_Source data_
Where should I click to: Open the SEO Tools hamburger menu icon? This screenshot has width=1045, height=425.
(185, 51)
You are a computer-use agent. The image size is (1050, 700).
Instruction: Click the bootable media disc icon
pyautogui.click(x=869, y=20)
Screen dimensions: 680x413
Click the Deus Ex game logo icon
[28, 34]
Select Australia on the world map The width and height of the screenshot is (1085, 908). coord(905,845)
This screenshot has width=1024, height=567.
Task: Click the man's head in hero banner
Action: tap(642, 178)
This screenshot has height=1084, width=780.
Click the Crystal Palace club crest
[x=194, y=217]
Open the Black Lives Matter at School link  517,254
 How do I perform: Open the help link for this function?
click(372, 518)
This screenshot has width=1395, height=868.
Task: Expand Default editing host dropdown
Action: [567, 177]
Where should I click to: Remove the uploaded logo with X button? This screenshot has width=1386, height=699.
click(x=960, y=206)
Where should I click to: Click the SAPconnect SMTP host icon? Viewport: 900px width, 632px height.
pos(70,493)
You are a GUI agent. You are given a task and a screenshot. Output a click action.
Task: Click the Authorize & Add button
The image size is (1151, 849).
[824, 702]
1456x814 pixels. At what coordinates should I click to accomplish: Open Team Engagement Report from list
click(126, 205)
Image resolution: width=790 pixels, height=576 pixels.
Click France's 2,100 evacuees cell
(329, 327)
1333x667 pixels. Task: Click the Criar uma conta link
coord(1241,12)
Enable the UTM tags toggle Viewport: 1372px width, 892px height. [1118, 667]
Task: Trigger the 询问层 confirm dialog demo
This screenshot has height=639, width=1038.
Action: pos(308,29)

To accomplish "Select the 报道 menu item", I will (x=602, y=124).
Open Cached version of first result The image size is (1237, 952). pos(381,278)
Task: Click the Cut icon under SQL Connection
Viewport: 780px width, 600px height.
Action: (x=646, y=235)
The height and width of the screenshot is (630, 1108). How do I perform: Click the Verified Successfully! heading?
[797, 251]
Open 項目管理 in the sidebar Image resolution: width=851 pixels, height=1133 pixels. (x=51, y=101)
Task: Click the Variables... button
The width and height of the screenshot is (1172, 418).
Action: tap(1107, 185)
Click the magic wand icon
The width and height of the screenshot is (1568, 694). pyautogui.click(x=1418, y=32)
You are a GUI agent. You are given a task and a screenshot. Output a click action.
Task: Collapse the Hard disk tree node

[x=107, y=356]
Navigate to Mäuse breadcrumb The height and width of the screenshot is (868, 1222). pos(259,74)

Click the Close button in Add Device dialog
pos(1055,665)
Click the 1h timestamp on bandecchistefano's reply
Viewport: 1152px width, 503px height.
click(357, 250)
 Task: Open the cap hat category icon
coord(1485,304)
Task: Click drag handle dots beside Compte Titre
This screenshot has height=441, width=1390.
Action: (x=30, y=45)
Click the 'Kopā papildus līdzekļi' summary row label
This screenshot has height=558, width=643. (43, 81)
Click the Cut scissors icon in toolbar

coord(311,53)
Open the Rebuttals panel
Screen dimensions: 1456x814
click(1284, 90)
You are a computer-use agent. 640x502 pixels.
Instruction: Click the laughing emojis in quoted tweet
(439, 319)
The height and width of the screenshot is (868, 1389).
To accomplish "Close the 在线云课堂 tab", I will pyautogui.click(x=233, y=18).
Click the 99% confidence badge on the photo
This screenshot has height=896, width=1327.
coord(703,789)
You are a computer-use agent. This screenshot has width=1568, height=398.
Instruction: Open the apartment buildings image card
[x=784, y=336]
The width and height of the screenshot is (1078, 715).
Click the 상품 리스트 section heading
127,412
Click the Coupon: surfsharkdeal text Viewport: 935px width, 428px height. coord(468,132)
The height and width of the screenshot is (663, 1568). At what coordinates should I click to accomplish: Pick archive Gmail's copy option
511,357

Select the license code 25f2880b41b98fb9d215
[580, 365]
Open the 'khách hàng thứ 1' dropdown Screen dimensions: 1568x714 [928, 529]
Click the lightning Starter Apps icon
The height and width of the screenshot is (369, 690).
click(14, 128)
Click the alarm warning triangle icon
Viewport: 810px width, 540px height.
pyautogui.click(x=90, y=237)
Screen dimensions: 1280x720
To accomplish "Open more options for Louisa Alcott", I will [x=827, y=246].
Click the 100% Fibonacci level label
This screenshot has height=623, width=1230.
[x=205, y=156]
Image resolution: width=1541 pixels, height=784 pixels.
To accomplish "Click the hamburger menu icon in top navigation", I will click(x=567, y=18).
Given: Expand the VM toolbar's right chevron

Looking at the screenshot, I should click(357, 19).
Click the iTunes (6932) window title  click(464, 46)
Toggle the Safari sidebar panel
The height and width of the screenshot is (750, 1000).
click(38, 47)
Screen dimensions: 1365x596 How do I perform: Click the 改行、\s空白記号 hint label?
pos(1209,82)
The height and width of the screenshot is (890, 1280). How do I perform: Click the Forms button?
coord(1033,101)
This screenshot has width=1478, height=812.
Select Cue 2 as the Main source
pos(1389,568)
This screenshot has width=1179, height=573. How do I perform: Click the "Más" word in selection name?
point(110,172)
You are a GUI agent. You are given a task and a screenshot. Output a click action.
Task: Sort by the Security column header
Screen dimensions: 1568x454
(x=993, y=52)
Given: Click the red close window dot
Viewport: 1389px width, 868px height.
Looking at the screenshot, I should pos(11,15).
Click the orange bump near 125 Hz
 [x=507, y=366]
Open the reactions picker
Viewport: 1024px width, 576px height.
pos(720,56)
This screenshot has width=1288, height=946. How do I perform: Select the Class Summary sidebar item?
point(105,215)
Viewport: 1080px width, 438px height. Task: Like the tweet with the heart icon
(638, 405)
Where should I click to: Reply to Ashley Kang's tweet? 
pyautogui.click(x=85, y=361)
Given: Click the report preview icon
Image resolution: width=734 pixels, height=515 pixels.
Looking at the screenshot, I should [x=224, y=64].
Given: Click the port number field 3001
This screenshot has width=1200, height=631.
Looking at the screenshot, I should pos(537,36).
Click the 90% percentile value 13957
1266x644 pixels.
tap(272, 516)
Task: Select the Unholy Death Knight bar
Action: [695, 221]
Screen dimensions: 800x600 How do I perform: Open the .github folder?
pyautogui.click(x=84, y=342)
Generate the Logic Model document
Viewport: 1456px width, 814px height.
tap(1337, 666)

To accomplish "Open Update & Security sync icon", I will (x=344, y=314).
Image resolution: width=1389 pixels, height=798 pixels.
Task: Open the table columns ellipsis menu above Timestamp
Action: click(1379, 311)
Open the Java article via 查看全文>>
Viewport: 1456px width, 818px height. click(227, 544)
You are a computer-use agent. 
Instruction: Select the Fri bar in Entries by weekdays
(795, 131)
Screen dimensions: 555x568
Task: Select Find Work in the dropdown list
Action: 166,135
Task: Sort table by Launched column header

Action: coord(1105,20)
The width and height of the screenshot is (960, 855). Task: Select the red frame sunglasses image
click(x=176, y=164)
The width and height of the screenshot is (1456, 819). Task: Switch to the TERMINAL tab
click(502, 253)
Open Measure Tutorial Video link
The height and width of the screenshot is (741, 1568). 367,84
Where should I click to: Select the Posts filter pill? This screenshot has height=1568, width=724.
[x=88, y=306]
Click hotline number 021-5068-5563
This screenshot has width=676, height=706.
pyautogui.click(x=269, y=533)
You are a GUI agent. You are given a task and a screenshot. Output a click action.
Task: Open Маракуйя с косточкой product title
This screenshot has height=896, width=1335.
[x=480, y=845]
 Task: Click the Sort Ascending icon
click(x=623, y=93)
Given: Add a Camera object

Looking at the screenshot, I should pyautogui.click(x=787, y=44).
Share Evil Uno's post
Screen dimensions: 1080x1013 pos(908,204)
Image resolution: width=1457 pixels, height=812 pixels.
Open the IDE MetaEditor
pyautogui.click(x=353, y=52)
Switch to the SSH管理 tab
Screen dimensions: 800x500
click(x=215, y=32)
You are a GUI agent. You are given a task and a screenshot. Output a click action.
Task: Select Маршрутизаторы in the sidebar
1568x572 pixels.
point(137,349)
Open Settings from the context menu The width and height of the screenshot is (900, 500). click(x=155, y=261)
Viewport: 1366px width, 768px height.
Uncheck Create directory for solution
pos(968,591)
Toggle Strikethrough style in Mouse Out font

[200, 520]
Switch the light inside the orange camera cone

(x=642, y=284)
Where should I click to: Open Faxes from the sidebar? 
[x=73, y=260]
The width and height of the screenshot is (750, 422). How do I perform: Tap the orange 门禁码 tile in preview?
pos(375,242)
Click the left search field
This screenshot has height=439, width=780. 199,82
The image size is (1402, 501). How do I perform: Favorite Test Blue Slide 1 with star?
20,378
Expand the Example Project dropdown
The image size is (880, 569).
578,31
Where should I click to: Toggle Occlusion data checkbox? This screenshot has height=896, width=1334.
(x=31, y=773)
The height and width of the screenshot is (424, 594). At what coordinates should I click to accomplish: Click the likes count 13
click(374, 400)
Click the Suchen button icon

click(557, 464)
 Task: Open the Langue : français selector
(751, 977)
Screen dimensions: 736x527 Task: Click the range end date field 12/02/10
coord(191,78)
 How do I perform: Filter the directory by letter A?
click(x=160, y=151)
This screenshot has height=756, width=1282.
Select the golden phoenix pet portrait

_REQUIREMENTS_
Rewrite the listing from the line containing "You are a computer-use agent. 640x502 pixels." through the line containing "coord(703,789)", substituting "smiling emojis" for "laughing emojis" and changing nothing else.

_PROBLEM SOLUTION_
You are a computer-use agent. 640x502 pixels.
Instruction: Click the smiling emojis in quoted tweet
(439, 319)
The height and width of the screenshot is (868, 1389).
To accomplish "Close the 在线云课堂 tab", I will pyautogui.click(x=233, y=18).
Click the 99% confidence badge on the photo
This screenshot has height=896, width=1327.
coord(703,789)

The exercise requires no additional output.